I'd really like to hear what other's experience was as I was stressed little due to MI based LV damage & coreg etc other taht keep my heart rate quite low and way below the delta that nuclear med doc expected as norm.

In my case:
Thallium was 20 min w/ scaner making many many slices of image of radioactive dye in heart. Persantine was Iv that made me feel a little flushed and EKG / BP every couple min while artery dialate aka chemical stress, then drug to turn off persantine and another scan at least 10 min later and lasting 15min+. Since my heart is weird they got HR up maybe 15 BPM max and really couldn't see crap in EKG progressions. Delta that was supposed to show heart muscle that was not being fed as well as norm showed little to no delta which on surface says blood supply is great but without good stress maybe means pass 2 data is worthless.

What about you folks? Scan Time / stress delta / delays to stress scan / delta in images? Impressions on value it added to your doc in decision?
 
I've had MANY nuclear stress tests and they always show the same result so as far as I'm concerned, they don't learn much from that test except on the first time following an 'event' (usually a heart attack).

Have you had a heart catheterization?
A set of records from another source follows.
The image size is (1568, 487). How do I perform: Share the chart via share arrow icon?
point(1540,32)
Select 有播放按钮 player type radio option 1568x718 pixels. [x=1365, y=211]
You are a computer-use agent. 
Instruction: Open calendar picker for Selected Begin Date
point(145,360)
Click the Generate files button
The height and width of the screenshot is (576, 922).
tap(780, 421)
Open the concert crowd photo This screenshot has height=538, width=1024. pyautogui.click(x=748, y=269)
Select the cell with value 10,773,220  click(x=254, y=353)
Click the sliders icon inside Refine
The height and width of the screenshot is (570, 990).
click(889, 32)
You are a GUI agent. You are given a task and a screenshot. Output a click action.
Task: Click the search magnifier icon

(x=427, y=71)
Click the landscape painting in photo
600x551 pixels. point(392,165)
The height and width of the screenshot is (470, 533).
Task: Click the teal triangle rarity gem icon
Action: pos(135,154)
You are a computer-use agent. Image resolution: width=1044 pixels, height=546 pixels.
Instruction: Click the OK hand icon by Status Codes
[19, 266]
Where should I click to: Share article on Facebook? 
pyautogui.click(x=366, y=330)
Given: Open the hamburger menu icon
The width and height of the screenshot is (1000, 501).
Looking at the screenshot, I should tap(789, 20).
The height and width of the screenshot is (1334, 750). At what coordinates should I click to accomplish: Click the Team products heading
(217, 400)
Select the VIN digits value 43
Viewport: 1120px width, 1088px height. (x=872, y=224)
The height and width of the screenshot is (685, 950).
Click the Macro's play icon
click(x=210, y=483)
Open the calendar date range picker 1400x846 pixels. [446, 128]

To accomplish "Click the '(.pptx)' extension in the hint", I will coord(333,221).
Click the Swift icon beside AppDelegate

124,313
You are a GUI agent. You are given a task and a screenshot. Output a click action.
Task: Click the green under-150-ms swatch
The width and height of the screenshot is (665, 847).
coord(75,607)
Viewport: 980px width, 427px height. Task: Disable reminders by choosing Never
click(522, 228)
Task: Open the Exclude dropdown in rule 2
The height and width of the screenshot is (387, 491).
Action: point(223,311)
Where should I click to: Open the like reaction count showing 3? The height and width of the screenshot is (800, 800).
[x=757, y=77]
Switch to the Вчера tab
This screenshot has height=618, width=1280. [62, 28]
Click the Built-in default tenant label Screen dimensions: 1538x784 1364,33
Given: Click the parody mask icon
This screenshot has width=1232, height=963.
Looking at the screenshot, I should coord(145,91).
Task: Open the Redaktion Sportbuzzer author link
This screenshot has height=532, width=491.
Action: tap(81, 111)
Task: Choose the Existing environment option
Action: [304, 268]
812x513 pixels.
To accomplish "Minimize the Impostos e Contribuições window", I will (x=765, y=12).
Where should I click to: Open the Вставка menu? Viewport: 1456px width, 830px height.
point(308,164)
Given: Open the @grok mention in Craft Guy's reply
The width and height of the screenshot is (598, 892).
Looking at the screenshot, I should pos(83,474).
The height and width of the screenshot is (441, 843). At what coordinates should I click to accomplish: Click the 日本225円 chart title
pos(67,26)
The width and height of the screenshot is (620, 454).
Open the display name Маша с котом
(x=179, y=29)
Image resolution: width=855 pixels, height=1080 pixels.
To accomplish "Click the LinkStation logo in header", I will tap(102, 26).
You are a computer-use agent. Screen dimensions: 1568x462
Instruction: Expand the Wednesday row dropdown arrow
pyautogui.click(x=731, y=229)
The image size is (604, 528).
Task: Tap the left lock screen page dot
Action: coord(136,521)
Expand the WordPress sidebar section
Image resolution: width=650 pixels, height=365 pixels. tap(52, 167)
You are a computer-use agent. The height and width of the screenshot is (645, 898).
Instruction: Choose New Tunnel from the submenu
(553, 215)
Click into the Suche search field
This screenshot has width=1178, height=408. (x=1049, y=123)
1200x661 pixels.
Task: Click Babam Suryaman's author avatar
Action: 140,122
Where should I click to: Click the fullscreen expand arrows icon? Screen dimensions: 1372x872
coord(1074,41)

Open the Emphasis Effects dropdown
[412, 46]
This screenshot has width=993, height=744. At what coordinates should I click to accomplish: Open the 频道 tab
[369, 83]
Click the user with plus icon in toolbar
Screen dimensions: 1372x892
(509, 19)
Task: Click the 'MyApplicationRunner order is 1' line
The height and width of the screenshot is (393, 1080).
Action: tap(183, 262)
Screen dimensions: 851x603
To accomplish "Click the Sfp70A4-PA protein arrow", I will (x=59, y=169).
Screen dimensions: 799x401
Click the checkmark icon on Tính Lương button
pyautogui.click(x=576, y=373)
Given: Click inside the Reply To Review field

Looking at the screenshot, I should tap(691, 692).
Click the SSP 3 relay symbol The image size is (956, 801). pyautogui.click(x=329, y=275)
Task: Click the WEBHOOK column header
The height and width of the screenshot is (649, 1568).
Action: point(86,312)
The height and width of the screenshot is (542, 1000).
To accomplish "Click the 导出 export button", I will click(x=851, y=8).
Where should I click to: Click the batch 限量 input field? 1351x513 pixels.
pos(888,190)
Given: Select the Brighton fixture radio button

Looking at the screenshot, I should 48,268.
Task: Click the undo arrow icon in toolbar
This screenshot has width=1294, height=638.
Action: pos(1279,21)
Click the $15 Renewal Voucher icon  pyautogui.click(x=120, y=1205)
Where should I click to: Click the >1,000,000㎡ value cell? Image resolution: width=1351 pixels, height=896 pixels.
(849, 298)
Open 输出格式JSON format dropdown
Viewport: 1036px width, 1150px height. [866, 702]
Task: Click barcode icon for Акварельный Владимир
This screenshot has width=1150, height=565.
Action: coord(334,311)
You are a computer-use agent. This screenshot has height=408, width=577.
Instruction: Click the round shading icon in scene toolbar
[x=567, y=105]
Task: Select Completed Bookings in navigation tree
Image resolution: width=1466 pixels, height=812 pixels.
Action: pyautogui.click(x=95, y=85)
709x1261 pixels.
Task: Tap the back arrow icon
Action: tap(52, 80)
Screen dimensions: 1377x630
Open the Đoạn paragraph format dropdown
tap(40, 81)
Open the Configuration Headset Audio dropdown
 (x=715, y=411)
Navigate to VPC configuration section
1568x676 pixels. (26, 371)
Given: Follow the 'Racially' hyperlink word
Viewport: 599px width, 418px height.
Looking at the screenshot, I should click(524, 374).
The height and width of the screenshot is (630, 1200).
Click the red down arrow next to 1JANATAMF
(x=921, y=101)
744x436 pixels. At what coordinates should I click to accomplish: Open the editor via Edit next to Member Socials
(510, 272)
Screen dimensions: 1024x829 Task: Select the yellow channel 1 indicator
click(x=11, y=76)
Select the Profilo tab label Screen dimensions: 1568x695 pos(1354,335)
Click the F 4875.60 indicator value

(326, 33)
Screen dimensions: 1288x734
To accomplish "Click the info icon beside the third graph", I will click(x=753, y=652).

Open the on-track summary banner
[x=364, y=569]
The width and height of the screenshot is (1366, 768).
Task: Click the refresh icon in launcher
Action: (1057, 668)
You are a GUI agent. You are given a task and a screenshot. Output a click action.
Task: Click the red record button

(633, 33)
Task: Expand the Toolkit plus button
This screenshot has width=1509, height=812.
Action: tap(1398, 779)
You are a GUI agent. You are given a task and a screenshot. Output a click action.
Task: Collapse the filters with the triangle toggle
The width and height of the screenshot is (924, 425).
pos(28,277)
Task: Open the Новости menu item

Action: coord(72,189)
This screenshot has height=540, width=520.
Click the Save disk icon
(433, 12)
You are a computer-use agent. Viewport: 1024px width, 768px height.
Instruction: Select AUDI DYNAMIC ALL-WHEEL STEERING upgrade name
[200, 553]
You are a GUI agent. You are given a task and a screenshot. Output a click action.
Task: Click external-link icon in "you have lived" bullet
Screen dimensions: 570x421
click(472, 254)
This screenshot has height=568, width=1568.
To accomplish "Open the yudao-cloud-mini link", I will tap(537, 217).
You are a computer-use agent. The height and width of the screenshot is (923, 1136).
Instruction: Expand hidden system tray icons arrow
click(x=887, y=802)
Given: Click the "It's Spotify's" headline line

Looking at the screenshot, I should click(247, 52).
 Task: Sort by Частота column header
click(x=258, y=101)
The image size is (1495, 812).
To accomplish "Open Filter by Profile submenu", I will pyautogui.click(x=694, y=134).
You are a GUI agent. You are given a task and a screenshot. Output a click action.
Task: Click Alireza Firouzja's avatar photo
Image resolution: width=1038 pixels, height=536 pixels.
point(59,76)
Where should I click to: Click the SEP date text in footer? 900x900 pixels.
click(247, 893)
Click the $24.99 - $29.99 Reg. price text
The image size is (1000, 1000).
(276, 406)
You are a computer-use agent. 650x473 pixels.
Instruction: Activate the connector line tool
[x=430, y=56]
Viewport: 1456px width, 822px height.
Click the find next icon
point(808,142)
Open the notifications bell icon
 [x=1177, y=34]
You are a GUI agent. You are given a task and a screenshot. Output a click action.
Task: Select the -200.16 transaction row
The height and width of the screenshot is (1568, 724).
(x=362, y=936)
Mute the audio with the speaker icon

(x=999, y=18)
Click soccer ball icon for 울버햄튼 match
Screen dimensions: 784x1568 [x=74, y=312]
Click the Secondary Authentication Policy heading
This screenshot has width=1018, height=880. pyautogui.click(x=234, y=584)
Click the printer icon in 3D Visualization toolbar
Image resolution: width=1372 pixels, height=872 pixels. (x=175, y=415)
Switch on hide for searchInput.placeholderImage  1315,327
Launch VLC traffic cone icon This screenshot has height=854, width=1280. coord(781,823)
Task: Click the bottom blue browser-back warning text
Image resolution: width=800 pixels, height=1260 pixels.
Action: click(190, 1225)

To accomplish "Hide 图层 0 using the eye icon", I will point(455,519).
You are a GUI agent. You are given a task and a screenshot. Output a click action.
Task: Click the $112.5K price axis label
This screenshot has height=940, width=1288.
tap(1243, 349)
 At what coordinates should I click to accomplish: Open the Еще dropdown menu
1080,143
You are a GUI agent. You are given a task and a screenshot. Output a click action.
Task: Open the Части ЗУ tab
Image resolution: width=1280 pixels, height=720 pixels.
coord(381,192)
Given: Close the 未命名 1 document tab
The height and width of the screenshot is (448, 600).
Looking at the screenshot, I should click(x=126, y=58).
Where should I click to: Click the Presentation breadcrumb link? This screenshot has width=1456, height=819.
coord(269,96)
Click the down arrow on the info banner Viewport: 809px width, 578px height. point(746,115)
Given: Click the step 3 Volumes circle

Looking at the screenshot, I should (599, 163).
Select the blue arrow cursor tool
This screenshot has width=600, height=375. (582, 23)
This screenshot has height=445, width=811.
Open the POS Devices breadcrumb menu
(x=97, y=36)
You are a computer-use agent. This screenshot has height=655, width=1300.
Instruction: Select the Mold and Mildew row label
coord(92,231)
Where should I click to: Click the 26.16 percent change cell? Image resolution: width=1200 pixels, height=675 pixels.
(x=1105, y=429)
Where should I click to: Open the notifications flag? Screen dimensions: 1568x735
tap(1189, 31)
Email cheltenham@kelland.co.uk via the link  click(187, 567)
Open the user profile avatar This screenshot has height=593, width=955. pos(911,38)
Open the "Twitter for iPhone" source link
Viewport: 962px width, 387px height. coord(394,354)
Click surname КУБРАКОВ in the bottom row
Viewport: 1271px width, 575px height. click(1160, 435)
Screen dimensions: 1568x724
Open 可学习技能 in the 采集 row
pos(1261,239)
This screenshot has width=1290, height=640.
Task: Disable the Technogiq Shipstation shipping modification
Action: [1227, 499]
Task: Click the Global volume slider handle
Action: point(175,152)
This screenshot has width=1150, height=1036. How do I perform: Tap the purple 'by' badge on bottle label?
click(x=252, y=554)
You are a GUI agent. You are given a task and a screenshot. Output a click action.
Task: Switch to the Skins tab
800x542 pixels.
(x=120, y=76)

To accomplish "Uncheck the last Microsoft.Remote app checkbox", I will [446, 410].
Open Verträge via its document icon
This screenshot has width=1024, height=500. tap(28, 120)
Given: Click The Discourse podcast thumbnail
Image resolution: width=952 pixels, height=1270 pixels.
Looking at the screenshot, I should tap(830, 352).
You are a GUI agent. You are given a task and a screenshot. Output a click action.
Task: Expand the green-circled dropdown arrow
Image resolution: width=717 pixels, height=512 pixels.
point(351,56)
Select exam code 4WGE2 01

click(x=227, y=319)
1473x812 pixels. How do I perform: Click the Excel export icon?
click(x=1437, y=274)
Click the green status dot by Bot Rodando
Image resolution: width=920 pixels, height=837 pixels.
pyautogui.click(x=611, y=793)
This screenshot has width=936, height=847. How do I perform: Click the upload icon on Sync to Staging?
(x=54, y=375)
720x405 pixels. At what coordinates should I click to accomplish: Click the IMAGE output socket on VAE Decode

That test is MUCH more definitive (and also a bit more invasive :D ) but not really a 'big deal'. I confess I was plenty worried before my first one, but after it was over, I actually enjoyed watching the catheter moving around through my arteries. I felt NOTHING except the initial numbing needle (very tiny) and the 'warm sensation' when they injected the dye. I've lost count of the number of cath's I've had. That test is the GOLD STANDARD for determining whether to Bypass and which arteries if needed. They also usually look at the aortic valve pressure gradient and can do the other valves if indicated by (a previous) Echocardiogram.

'AL Capshaw' (Bypass and AVR, separate events)
 
I had cath for original fix and stent.
That now 6 month old data showed everything basically clear and clean which is as you'd expect after they fixed the dying guy.

Card's recomendation to surgeon includes putting in lad bypass to replace stented area where I had single artery blockage. They'd be using up the best bypass vessel, the internal mammory artery and a few minutes operative time. I don't have a clear view of why card takes this postion or if surgeon is parotting it or believes same.
 
The LEFT side of the heart pumps blood to the rest of your body. My understanding is that if the LAD shuts down, it's all over. In your case, it looks like bypassing the LAD is a good preventive measure 'as long as the surgeon is in there'.

People can and do survive with very compromised Right Side arteries.

'AL Capshaw' (Bypass X3 and AVR)
 
Yes it comes down to the longevity of STENT in LAD and likelyhood that it'll need work soon vs cost of using best bypass source artery and the life of that work. No matter what the thallium study said there is a chance that once heart not compensating so much for valve and I can work on strenthening the LV there would be added flow based on bypass.

Last, I was looking at the stats and 10yr survivals look much better for bypass.

thanks again
BTW: I'm posting much more detail in a surgery date message in pre-op forumn including my take on mech vs tissue valve.